Beyond Generalised Linear and Additive Models: Gradient Boosting Machines

In recent years, Gradient Boosting Machines have become a dominant force in the wider machine learning literature and have come to be recognised as state of the art in building highly performant models on tabular data (https://mlcontests.com/state-of-competitive-machine-learning-2022/). GBMs work by training a set of weak learners (i.e., models with poor predictive power on their own, typically decision trees), where each subsequent learner has a goal of improving on the predictions of the previous ensemble of learners. Given their excellent predictive capabilities, it is not surprising that GBMs have also received attention in the insurance literature, with several recent papers showing that GBMs generally outperform GLMs, GAMs, and neural networks in modelling claim frequency, claim severity, and the pure premium (Guelman, 2012; Fauzan & Murfi, 2018; Ciatto et al., 2022).

GBMs are incredibly powerful techniques, yet they are rarely used to set the actual pure premium component of insurance policies. In most cases, there are no regulatory requirements that the pure premiums be calculated using a GLM or GAM, and so the reason is more likely that GBMs are perceived to be less transparent than GLMs and GAMs, where the pure premium can be easily expressed in multiplicative form (when using a log link).

Using GBMs while assuming a Tweedie-distributed response variable can provide a very useful and flexible way of building pure premium models. In the case where we assume a log link (which is by far the norm in insurance applications), each subsequent tree now aims to identify a factor which we want to multiply the suggested pure premium of the previous ensemble. In other words, if the first N-1 trees create some estimated pure premium, the task of the Nth tree is to find a factor which gives a better estimate of the pure premium when multiplied with the prediction of the previous N-1 trees. A better estimate of the pure premium in this context would be one that minimises the Tweedie deviance.

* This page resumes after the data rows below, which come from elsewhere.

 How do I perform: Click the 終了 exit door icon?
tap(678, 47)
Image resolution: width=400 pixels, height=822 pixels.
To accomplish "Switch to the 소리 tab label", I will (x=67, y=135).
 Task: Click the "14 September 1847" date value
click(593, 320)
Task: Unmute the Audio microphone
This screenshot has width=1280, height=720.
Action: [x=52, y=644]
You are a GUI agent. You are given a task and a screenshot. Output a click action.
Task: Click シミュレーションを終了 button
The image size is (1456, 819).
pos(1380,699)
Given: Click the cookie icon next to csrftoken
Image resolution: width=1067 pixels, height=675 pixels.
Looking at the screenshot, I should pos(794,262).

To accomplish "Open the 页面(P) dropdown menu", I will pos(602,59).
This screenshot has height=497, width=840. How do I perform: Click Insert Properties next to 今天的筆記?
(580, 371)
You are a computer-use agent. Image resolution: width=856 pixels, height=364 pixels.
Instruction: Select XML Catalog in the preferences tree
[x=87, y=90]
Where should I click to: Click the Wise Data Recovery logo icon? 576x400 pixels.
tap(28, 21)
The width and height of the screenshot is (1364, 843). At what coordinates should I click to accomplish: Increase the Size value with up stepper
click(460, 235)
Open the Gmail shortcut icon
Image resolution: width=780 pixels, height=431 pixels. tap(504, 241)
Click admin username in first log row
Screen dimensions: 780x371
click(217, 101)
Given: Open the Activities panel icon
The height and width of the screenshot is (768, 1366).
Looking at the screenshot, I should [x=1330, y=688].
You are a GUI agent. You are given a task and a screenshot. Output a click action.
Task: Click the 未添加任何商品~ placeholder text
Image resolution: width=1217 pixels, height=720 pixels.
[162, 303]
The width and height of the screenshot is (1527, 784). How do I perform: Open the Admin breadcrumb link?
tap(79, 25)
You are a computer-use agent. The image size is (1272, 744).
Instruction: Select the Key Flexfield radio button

GBMs perform extremely well when it comes to rank-ordering risk and can dramatically outperform traditional actuarial methods. However, GBMs lack some desirable properties of GLMs which means that implementing them in an actuarial context is not always straightforward. For example, while a GLM will have very little to no global bias (the average predicted claim cost will equal the average observed claim cost), GBMs can often be off the global average by several percentage points. This is a problem locally as well, meaning that the expected claim cost of a predicted pure premium of 1000 is not exactly 1000 (again, it can be off by several percentage points). We will refer to such models as being uncalibrated. The below plot illustrates the calibration property by showing the predicted pure premium on the horizontal axis against the true pure premium on the vertical axis for an uncalibrated (left) and a calibrated (right) model.

Ideally, we wish to have a model that simultaneously excels at rank-ordering policy risk profiles while also accurately estimating the expected claim cost (the pure premium). The absence of intrinsic calibration is not a property that is specific to GBMs. Indeed, all high variance regression models likely display these behaviours, though GBMs and neural networks are the two classes of models that have been the most studied in actuarial applications. Over the past 5 years, several methods have been developed for calibrating complex regression models for actuarial applications (Denuit, Charpentier, & Trufin, 2021; Denuit & Trufin, 2021; Denuit & Trufin, 2022; Wuthrich, 2023; Ciatto et al., 2022). At Eika, we use GBMs in a range of applications and have implemented a method for autocalibrating our GBMs through local polynomial regression (Denuit & Trufin, 2022; Ciatto et al., 2022). We will detail how we have implemented this in Part 2 of this post.